Seeking alternatives

The EU's scientists are facing a challenge to think up ways of reducing the animal testing element in the biggest piece of legislation to pass through Brussels in a decade.

REACH (registration, evaluation and authorisation of chemicals) proposes to register, label and authorise the 30,000 chemicals used by industry in the production of goods today, from children's clothing to mobile phones, television sets to wellington boots.

Some, but far from all, are believed to be harmful. Testing which ones are bad for you will be a multibillion euro project that is deeply unpopular with industry but has been pushed hard by the environment groups in Brussels, who attribute many ailments, including the enormous rise in allergies in the west in the last thirty years, to the explosion of untested and possibly harmful chemicals used in their manufacture.

Green organisations have a long list of substances and their alleged effects. For example, Alkylphenols present in detergents are hormone disruptors, triclosans used in washing up liquids contaminate breast milk and brominated flame retardants used in furniture has been shown to harm brain development, according to Greenpeace. And many other chemicals, especially if allowed to accumulate in the body over the years due living close to them, might also have bad effects.

According to the Brussels-based European Environmental Bureau, there is an unusual alliance between anti vivisectionists and industry to stop REACH. Industry is reluctant to foot the enormous bill- and, incidentally, they are supported by the government of the United States, which thinks REACH is a ruse to keep US firms out of Europe.

Animal welfare groups such as the British Union for the Abolition of Vivisection think the legislation will kill up to 10 million animals in tests where the chemicals will be poured into animals eyes.

Abolitionists have already succeeded in stopping testing on animals for cosmetics. With a phasing in period until 2009 and a total ban with a few exceptions after that, animal testing for comestics will be illegal across the EU. Imported cosmetics from countries that use animal testing will also be banned.
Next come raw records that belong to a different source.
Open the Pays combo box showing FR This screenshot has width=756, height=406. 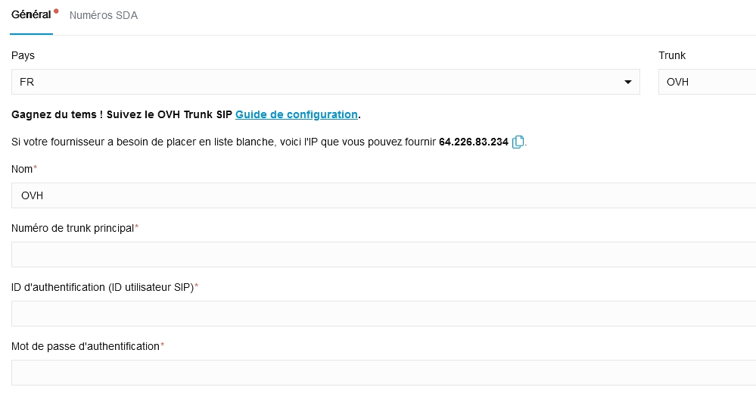(318, 82)
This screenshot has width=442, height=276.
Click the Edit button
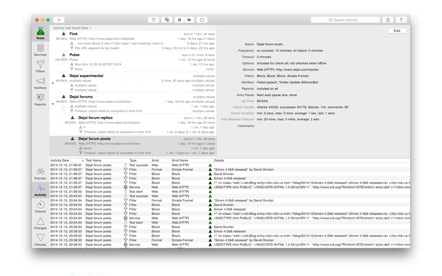[x=397, y=31]
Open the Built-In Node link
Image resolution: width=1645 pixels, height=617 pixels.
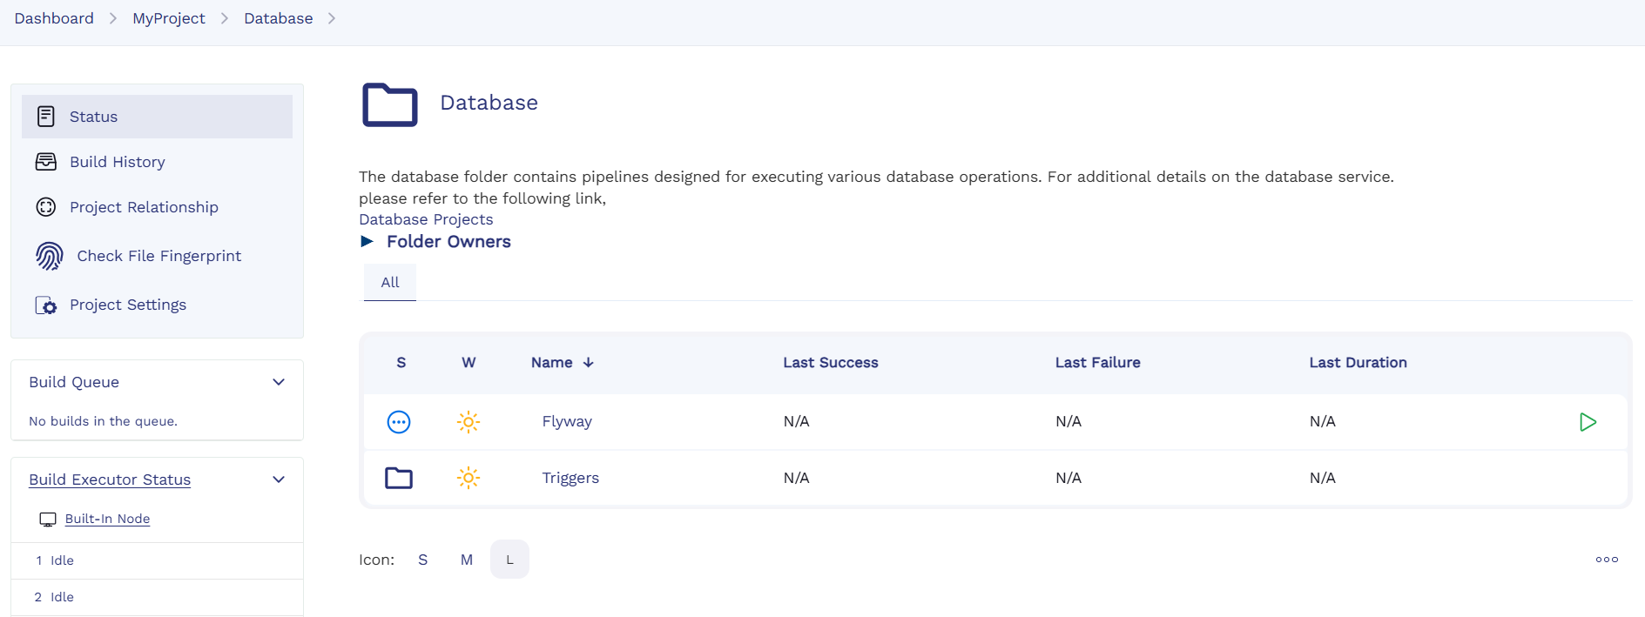point(107,519)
While a BUAV spokesman admit off the record that they cannot stop animal testing as part of REACH, they have tabled amendments to reduce its effects, requiring animal test data to be shared between countries - to reduce duplication of effort and unnecessary dead animals.

They are also pinning their hopes on research on non-animal alternatives conducted by, among others, the EU's joint research centre whose labs I visited last week.
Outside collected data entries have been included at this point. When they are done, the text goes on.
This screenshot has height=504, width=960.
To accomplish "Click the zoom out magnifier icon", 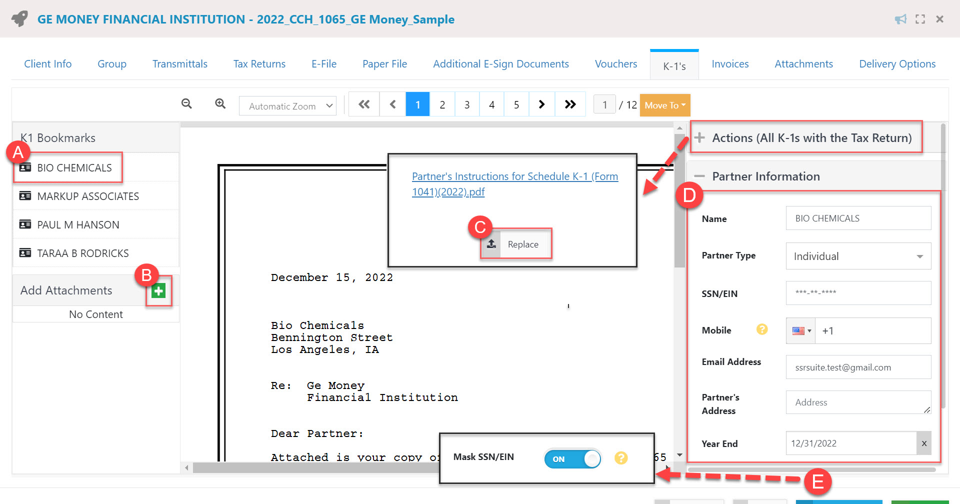I will pyautogui.click(x=187, y=104).

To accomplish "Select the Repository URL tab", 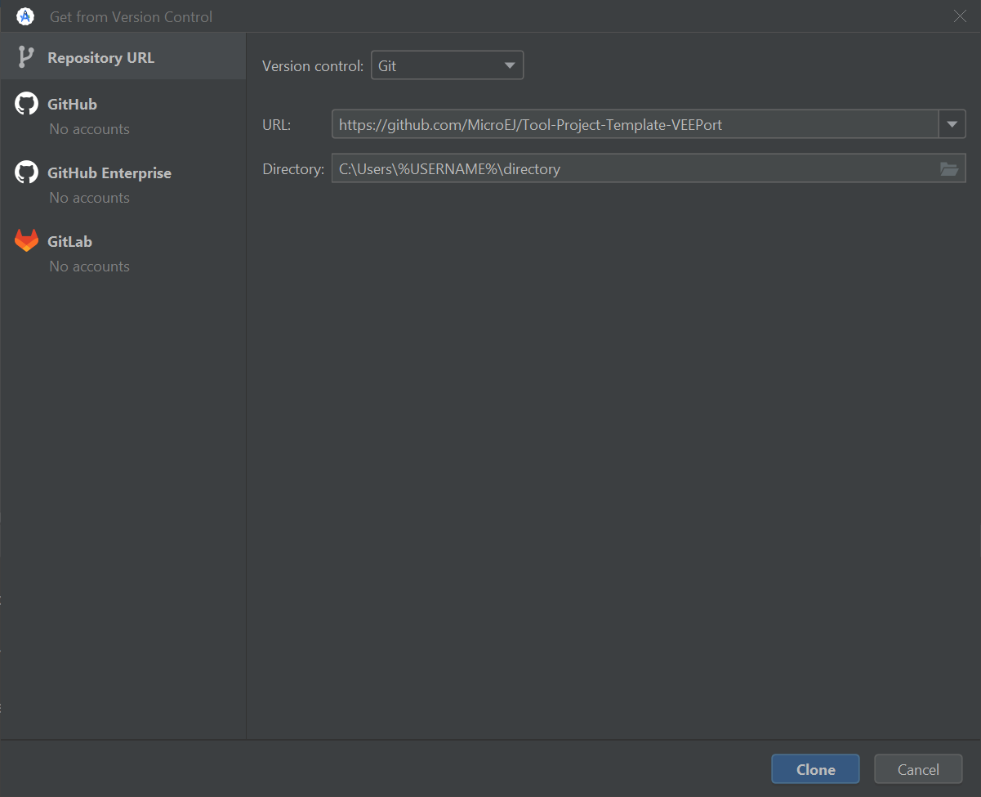I will pyautogui.click(x=100, y=58).
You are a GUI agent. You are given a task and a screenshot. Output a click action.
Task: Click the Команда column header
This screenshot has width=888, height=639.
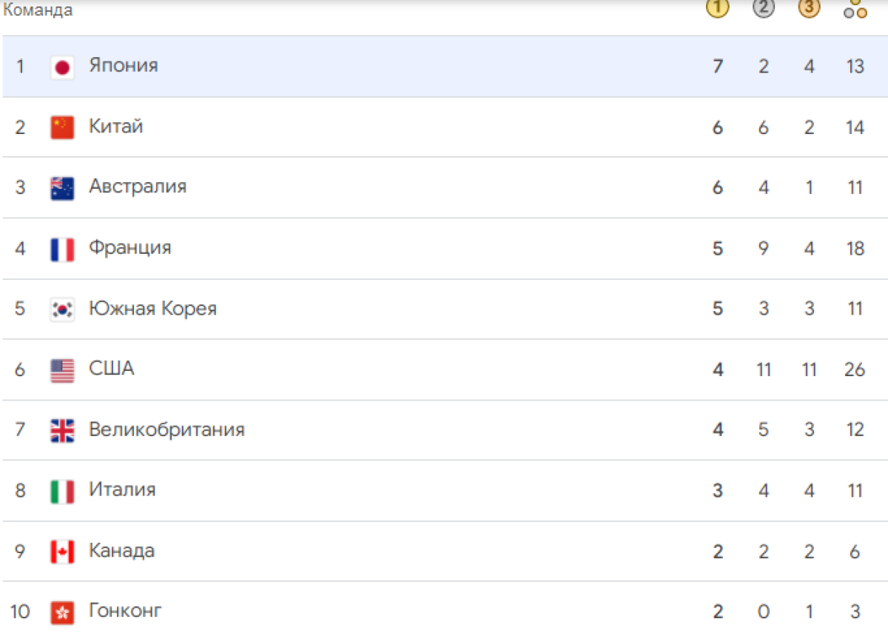point(38,10)
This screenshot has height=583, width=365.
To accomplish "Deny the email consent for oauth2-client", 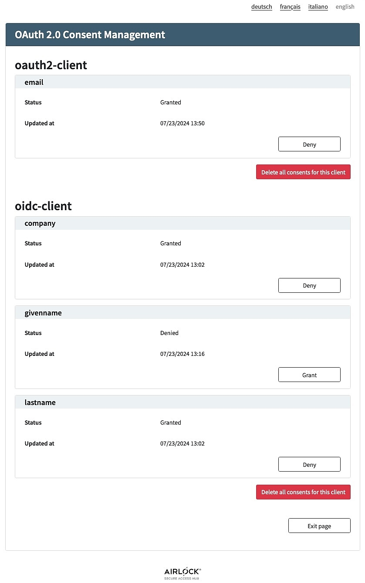I will 309,144.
Scientists testing for skin sensitivity used to apply a substance on the shaved skin of albino rabbits. The rabbits, following exposure to the test material of up to 4 hours, were observed for any signs of necrosis of the skin.
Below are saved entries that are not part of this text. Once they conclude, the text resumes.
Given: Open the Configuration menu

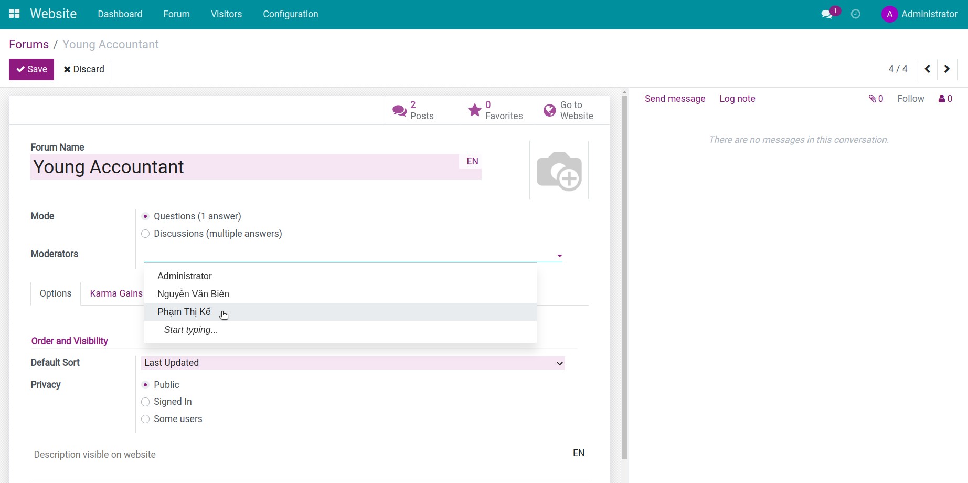Looking at the screenshot, I should click(290, 14).
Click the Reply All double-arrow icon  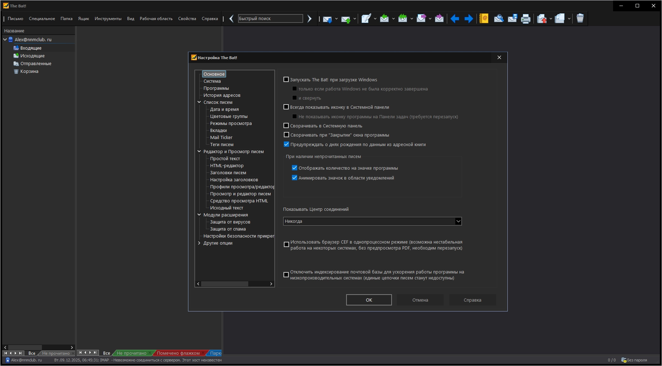(x=402, y=19)
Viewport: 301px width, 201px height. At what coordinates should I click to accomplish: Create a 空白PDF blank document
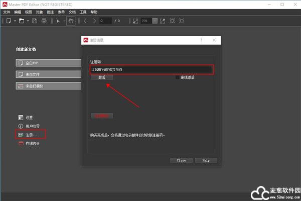point(49,63)
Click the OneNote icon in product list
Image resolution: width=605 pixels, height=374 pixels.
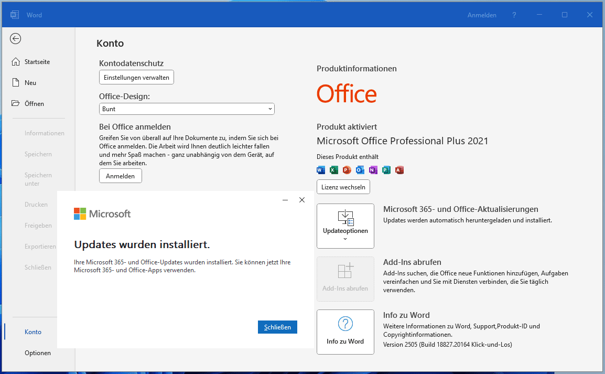[373, 170]
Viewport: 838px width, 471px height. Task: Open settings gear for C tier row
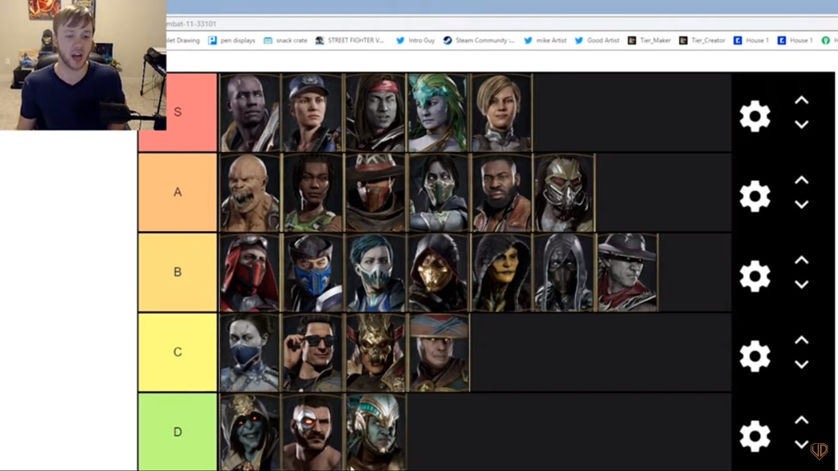click(x=755, y=356)
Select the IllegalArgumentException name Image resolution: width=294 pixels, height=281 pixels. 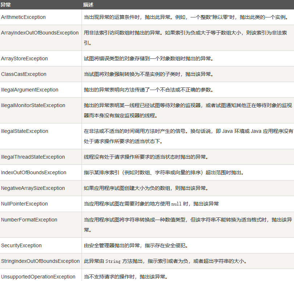(x=30, y=90)
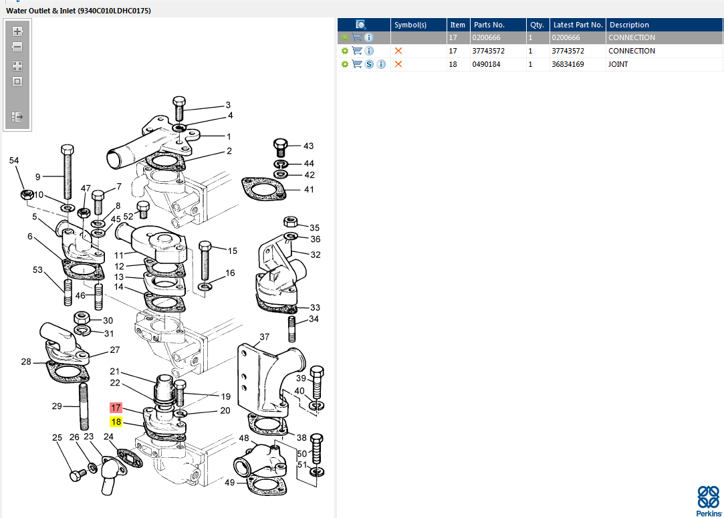Image resolution: width=724 pixels, height=518 pixels.
Task: Click the list export arrow icon
Action: click(x=17, y=117)
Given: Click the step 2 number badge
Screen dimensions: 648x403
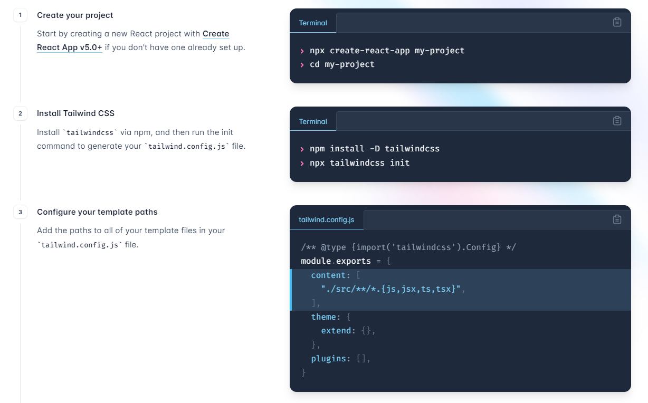Looking at the screenshot, I should point(20,113).
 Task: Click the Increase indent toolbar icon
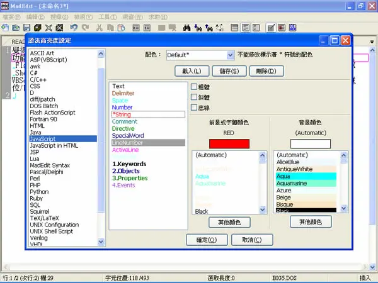136,28
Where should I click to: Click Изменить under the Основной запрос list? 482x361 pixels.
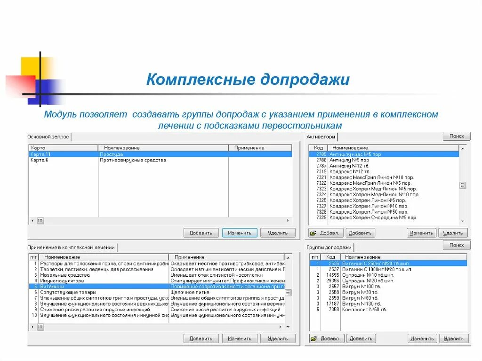point(240,233)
Now the EU's joint research centre has developed cultures based on samples of human skin - the foreskin as it happens - which has been validated both by the European Centre for the Validation of Methods as acceptable as a substitute within Europe adn by the OECD for use without.

Two or three others of the 12 tests, which include carcinogenity, eye sensitivity and endocrine disruption, have also found validated non-animal solutions.

Although these are the simpler tests, non-animal testing will increasinly be used to cover ever larger parts of the REACH registration programme, which will take many years if it goes through.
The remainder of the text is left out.